- First tankōbon volume cover

マッド★ブル34 (Maddo Buru Sanjūyon)
- Genre: Action; Comedy;
- Written by: Kazuo Koike
- Illustrated by: Noriyoshi Inoue [ja]
- Published by: Shueisha; Studio Ship [ja];
- English publisher: NA: Renta! (digital);
- Magazine: Weekly Young Jump
- Original run: July 1985 – January 1991
- Volumes: 19 (Shueisha); 27 (Studio Ship);
- Directed by: Satoshi Dezaki
- Written by: Toshiaki Imaizumi (1); Kazumi Koide (2–4);
- Music by: John Michael; Curio (1);
- Studio: Magic Bus
- Licensed by: NA: Discotek Media (former);
- Released: December 21, 1990 – August 21, 1992
- Runtime: 45 minutes
- Episodes: 4

Mad Bull 2000
- Written by: Kazuo Koike
- Illustrated by: Noriyoshi Inoue
- Published by: Shueisha
- Magazine: Manga Allman [ja]
- Original run: April 1999 – September 2001
- Volumes: 7
- Anime and manga portal

= Mad Bull 34 =

Japanese manga series

Mad Bull 34 (マッド★ブル34, Maddo Buru Sanjūyon) is a Japanese manga series written by Kazuo Koike and illustrated by Noriyoshi Inoue. It was serialized in Shueisha's seinen manga magazine Weekly Young Jump between 1985 and 1991; Shueisha collected its chapters in 19 tankōbon volumes and later Studio Ship published it in 27 volumes. The series follows the violent exploits of the toughest cop in the NYPD's 34th Precinct, "Sleepy" John Estes—known to his enemies as "Mad Bull"—and his partners, Daizaburo "Eddie" Ban and Perrine Valley.

A four-episode original video animation (OVA) adaptation was released from 1990 to 1992. A sequel manga, Mad Bull 2000, was serialized in Shueisha's Manga Allman magazine from 1999 to 2001, with its chapters collected in seven volumes.

The OVA was licensed in English by Manga Entertainment and released on VHS in 1996. Discotek Media re-released it on DVD in 2013.

== Plot ==
After graduating from the New York City Police Academy, Japanese American NYPD rookie Daizaburo "Eddie" Ban is assigned to the 34th Precinct, which has the highest crime rate in Manhattan. There, he is paired with Afro-Puerto Rican cop John Estes, who is nicknamed "Sleepy" by his friends but is notoriously known as "Mad Bull" by criminals due to his violent behavior. He has no qualms about firing a shotgun at minor threats and executing petty thieves. He also skims money off prostitutes and often causes enormous damage to the city while cracking down on crime. At first, Daizaburou is reluctant to pair up with Sleepy because of his uncooperative behavior, but as their partnership continues, their relationship changes.
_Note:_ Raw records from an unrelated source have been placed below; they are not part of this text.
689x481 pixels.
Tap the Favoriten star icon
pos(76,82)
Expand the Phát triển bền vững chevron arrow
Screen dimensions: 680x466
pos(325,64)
Sleepy's actions are outrageous and illegal, but he always has the right motives (for example, he uses the money he skims off prostitutes to support venereal disease clinics and domestic violence shelters). As the pair become famous in the 34th Precinct, police lieutenant Perrine Valley joins them as they face more difficult cases involving the mafia and drug-running.

== Characters ==
- "Sleepy" John Estes / "Mad Bull"

 An Afro-Puerto Rican police officer who is nicknamed "Mad Bull" due to his large size and violent behavior. He runs a prostitution ring in the 34th Precinct which makes him a target for other gang bosses wanting to take over the territory. Sleepy interprets the law in ways that are convenient for him, and kills criminals with little regard for legality, but is infinitely kind to the weak. As a teenager, his family was murdered by gangsters, and since then, he made it his mission to kill every gang boss in New York and eliminate organized crime. His name is a reference to blues guitarist Sleepy John Estes.
- Daizaburo "Eddie" Ban

 A Japanese American rookie police officer who is Sleepy's partner. He is extremely earnest and often exasperated by Sleepy's unlawful methods, but becomes more agreeable with him throughout their partnership. In the beginning of the manga, Daizaburo is used mostly as comic relief, but later on this role is transferred to Sleepy as his antics become more and more absurd. Daizaburo quickly falls in love with Lieutenant Perrine Valley.
- Perrine Valley

 A lieutenant of the 34th Precinct, she helps Sleepy and Daizaburo on some of the more difficult missions. She eventually marries Daizaburo, first in a scheme concocted by Sleepy in an effort to bring a critically injured Daizaburo out of a coma. Later, she, Daizaburo, and Sleepy are kidnapped by cowboy assassins and are remarried after the previous marriage was presumably annulled. Her name is a reference to American actress Valerie Perrine.
- Chief Alan

 The chief of the 34th Precinct. He and Sleepy often butt heads due to Sleepy's "creative" police work. Chief Alan often fantasizes about Sleepy being murdered because of all the trouble he causes him.
- Nickels the Electrician

 An inventor with a vendetta against Mad Bull who has ties with the New York underworld. Develops bizarre yet deadly devices ranging from guns built into hard hats to shotguns that strap onto cats. A diabetic addicted to canned coffee that has a particular odor that smells like a mix of sugar and urine. Although his name is romanized in the manga as 'Nickels', his name could be translated as 'Nichols', perhaps a reference to actor Jack Nicholson who the character closely resembles. In the English dub of the anime, he is renamed "Nickels the Mechanic".

== Media ==
=== Manga ===
Written by Kazuo Koike and illustrated by Noriyoshi Inoue, Mad Bull 34 was serialized in Shueisha's seinen manga magazine Weekly Young Jump from July 1985 to January 1991. Shueisha collected its chapters in 19 tankōbon volumes released from June 1, 1986, to December 1, 1990; Studio Ship would later publish the series in 27 volumes from June 20, 1993, to July 20, 1994.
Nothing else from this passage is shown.